Section titled “Why persona identities appear as separate Matrix users”

Using Intent objects (one per persona) rather than a single bot account gives Matrix users a richer experience — each persona appears with its own display name and avatar, matching what Discord users see. It also avoids the need to prefix messages with the persona name, keeping the Matrix conversation clean.

Why resolveBridgeUserId lives in utils/bridges/matrix/ rather than utils/bridges/

Section titled “Why resolveBridgeUserId lives in utils/bridges/matrix/ rather than utils/bridges/”
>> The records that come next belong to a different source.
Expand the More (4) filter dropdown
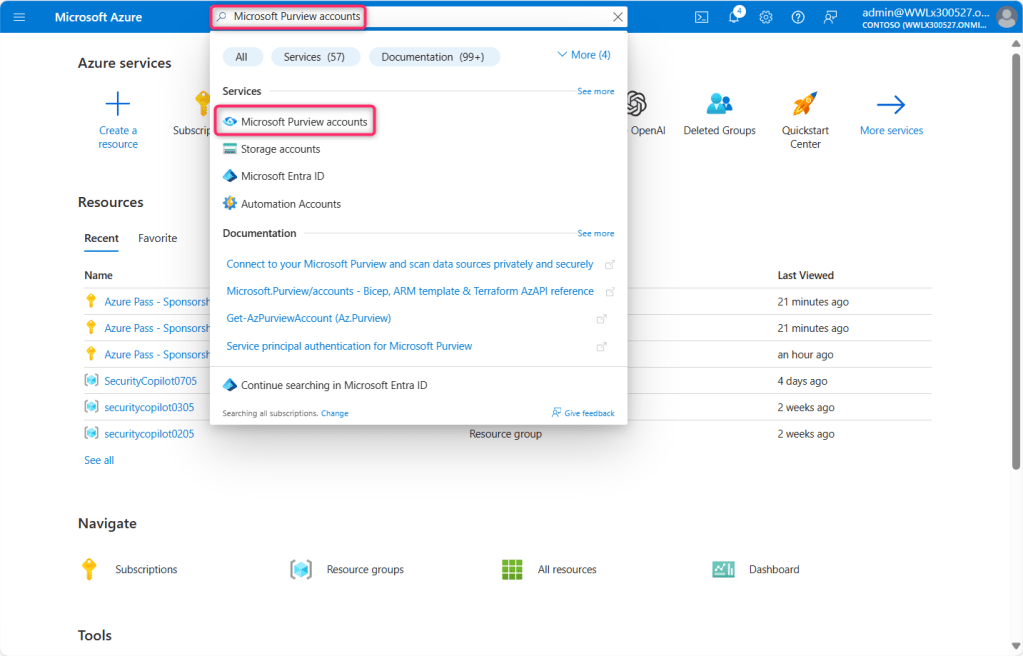1023x656 pixels. click(583, 55)
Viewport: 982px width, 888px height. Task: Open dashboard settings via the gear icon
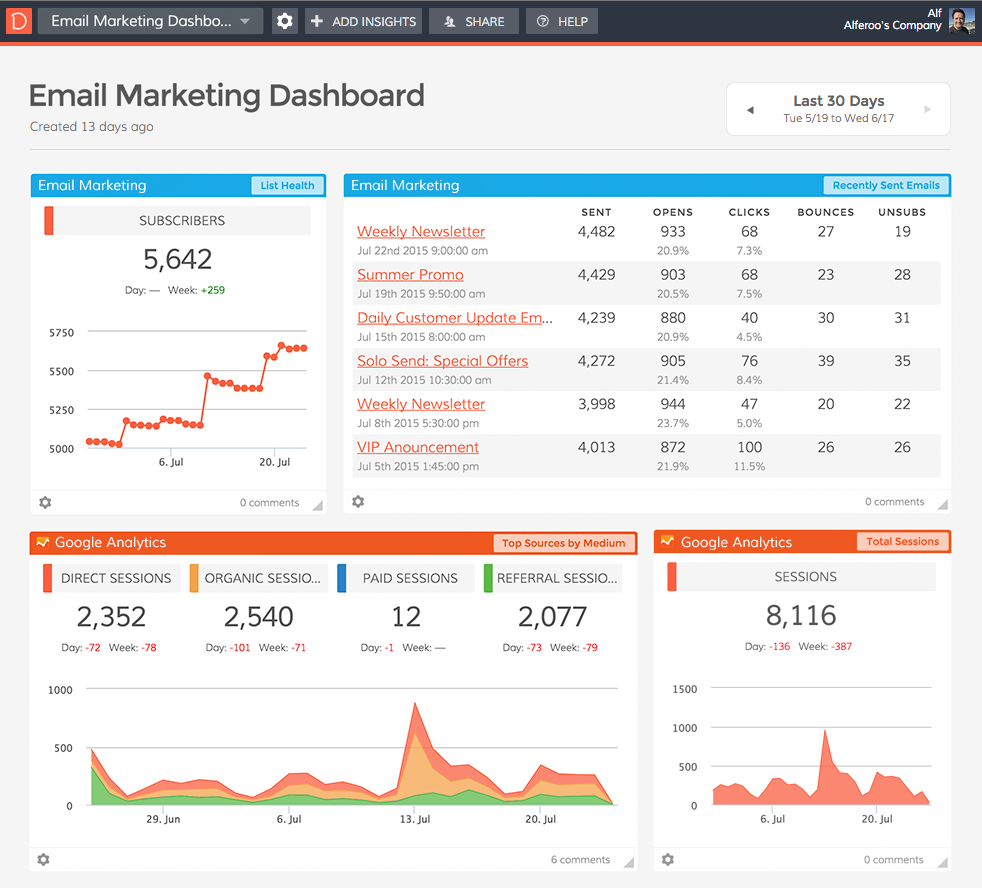click(284, 20)
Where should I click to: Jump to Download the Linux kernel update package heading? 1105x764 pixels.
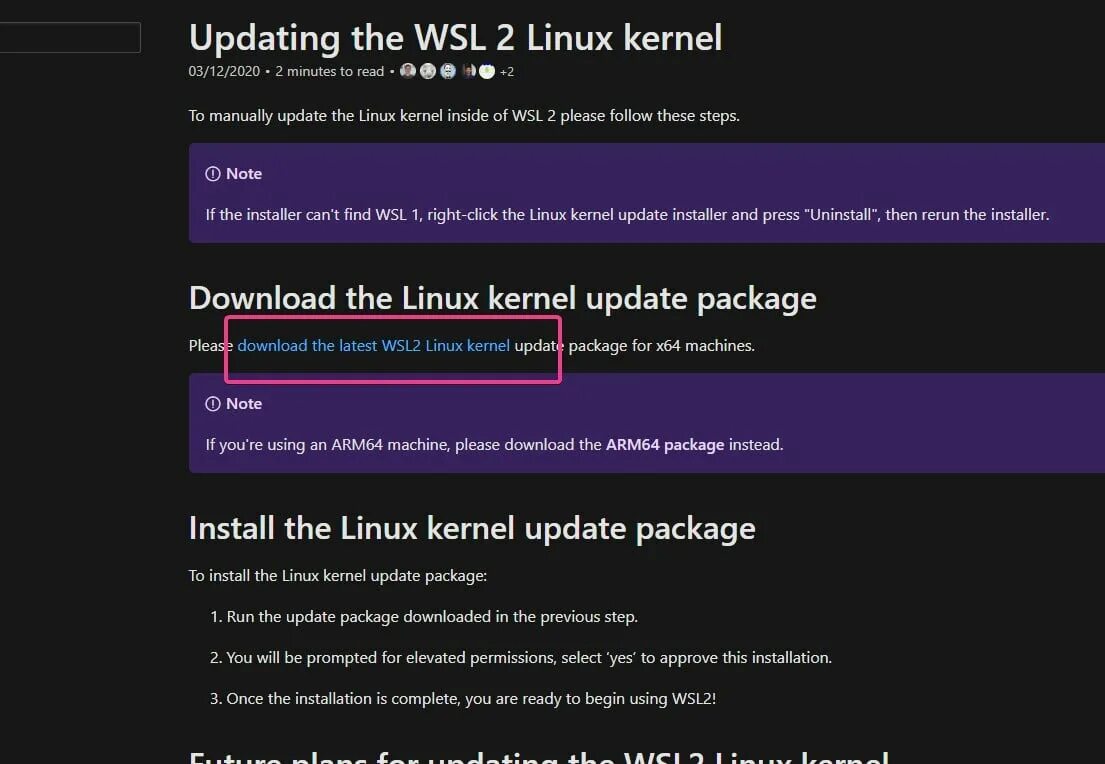[502, 299]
The resolution function needs access to matrixDisplayNameToId — a session-scoped Map populated by the Matrix appservice event handler. This is inherently runtime state tied to the Matrix connection. Moving it to utils/bridges/ would either require passing the map as a parameter (awkward for a utility function) or creating a circular dependency. The function is named resolveBridgeUserId (not resolveMatrixUserId) to signal that it’s a general concept even though its current implementation details are Matrix-specific.

Why the [BridgeName|userId] DisplayName webhook username format

Section titled “Why the [BridgeName|userId] DisplayName webhook username format”

This format was chosen to be:

  • Machine-parseable: extractBridgeUserId() can extract the ID portion generically for any bridge type.
  • Human-readable: The display name portion is shown in Discord’s webhook UI without the bracket noise.
  • Collision-safe: The [Matrix|...] prefix is unlikely to appear in a real Discord username.